I have been buying The Stone 855PM for years now. I been going through them as if they were handing them out. My main problem is not the guys running my mixers could give a .... if the mixer was greased and had oil in it. I must get more strict. So, I have 4 mixers that need new drum bearings n whatever else. I've noticed other Contractors who have Silo's on site are using a Silo Mixer or at least a 12 C.Ft Hydraulic. I dont have many jobs with Silo's and if my 8C.Ft mortar mixers aren't being takin care of properly then why should me n my partner spend 10k on a Hydraulic. My question I guess is.. When I get this "Situation" under control an my equipment starts getting the right attention, will it be worth spending an extra 4k on a Hydraulic? If I have a job w no Silo does the hydraulic last longer? I hear I can get a faster/better mix. And they eventually pay for themselves. As of right now I'm stuck on spending a couple grand on a 2 bag Mortar Mixer. And if I see a decent amount of Future work and I have the cash, should I just buy one and see how it works out or purchase multiple 12/20 c.ft Hydraulic?


----------



## JBM (Mar 31, 2011)

We used to use the Stone mixers. The red rubber gasket would always fail on the inside of the bowl. The front bearing would also always need to be tightened against the bowl too. We switched over to Stow mixers. The bearings last a long time and nothing ends up loose.

I clean my mixer with a 4", or whatever it is, ice scraper. My guy stands on top of the motor cage and scrapes the sides down after each mix. With the stone mixers he would have to make sure he didnt hit the gasket, but the Stow has a plate there to stop the scraper from hitting it.

Ive never used a hydraulic mixer. I just throw mine on craigslist and buy a new one so I cant justify the cost for doing residential masonry.


----------



## Tscarborough (Feb 25, 2006)

There is a reason why Stone mixers have a free lifetime warranty on the bearings.


----------



## jomama (Oct 25, 2008)

I've had a few Stones before, and still have an 855PM. The only real plus that I've seen is that they are cheap to purchase.

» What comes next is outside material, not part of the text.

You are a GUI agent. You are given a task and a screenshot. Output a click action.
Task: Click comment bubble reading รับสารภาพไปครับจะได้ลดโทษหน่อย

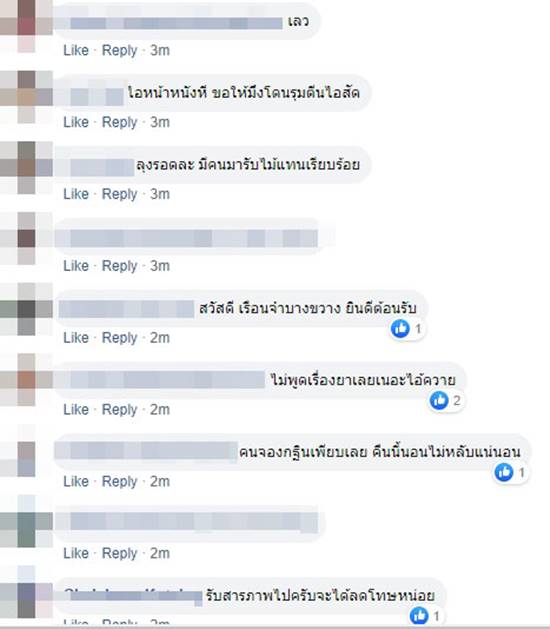250,597
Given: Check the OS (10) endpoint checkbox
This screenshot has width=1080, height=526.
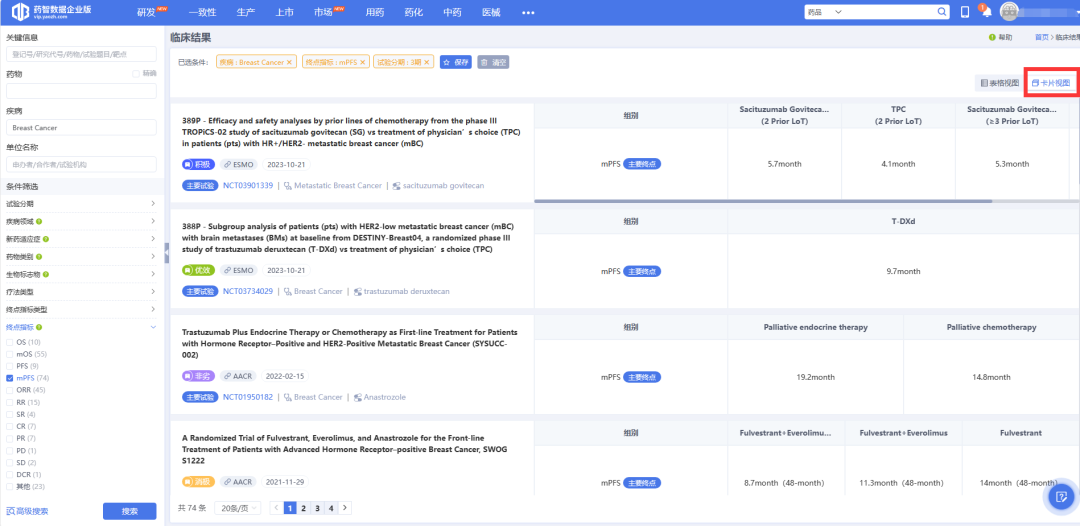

Since buying a 10 cubic foot Crown with the enclosed gears & plastic drum, I'll never buy another Stone. I did pay about $1K more for it, but it's really twice the mixer considering how well it's built, the fact that I'll never have to tighten up the pillow block bushings on a job when we should be laying block, the fact that it has enough clearance to mix pea stone grout w/o any issues, the fact that the daily clean-up is a fraction of the time it used to be, etc....


----------